→ Supplied passage
******

How Two Irish Businessmen Almost Took Nigeria for $11 Billion
The New York Times Magazine
Like a lot of explosive financial scandals, the story of Michael Quinn and Brendan Cahill could fairly be described as a simple proposition that spun completely out of control.

Quinn was an Irish oil-and-gas man with warm eyes and a mustache; Cahill was his longtime partner, an accountant by training. The two had been working in Nigeria since the 1970s, doing small-time deals in the energy and defense sectors, like fixing tanks and siting oil wells. But in the mid-2000s, they spied a bigger opportunity. They knew that Nigeria’s refineries were burning off most of the gas that was recovered during oil drilling — a practice that poisoned the atmosphere and deprived the country of a source of electricity. Quinn and Cahill proposed a “gas leaning” plant, which would take in the “wet” gas that would otherwise be flared and spit out “lean” gas that could actually power the grid. It would transform waste into fuel.

******

→ Data for analysis
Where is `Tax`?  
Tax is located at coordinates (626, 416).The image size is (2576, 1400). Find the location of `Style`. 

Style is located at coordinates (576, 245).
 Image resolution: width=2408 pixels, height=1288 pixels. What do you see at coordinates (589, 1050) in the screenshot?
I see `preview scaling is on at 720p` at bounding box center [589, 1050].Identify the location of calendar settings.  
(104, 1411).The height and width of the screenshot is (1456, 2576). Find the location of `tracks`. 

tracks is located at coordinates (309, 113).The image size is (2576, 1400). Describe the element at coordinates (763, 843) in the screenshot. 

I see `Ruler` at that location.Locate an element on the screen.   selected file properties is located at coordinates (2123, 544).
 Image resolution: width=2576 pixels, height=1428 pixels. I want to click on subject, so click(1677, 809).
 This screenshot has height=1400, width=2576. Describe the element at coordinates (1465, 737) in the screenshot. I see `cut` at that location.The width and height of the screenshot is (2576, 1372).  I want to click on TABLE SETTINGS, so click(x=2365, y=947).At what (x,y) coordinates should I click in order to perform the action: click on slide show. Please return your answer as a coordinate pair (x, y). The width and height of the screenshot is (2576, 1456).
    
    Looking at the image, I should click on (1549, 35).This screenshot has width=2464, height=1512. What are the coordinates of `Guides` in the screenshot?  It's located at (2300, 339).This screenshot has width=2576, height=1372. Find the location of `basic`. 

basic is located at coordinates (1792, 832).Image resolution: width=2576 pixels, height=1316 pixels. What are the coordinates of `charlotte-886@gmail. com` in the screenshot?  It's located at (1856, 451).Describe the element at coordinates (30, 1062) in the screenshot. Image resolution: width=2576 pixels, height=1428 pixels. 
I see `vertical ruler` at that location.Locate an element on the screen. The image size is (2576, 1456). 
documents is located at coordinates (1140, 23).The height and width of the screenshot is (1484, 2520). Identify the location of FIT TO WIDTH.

******

→ Work instruction A
In the article about Quinn and Cahill, list every word or phrase set inside quotation marks.
→ Work instruction B
Copy out the Quinn and Cahill article starting at "Quinn was an" and ending at "waste into fuel.", swapping "accountant" for "engineer".

→ Final answer A
- gas leaning
- wet
- lean

→ Final answer B
Quinn was an Irish oil-and-gas man with warm eyes and a mustache; Cahill was his longtime partner, an engineer by training. The two had been working in Nigeria since the 1970s, doing small-time deals in the energy and defense sectors, like fixing tanks and siting oil wells. But in the mid-2000s, they spied a bigger opportunity. They knew that Nigeria’s refineries were burning off most of the gas that was recovered during oil drilling — a practice that poisoned the atmosphere and deprived the country of a source of electricity. Quinn and Cahill proposed a “gas leaning” plant, which would take in the “wet” gas that would otherwise be flared and spit out “lean” gas that could actually power the grid. It would transform waste into fuel.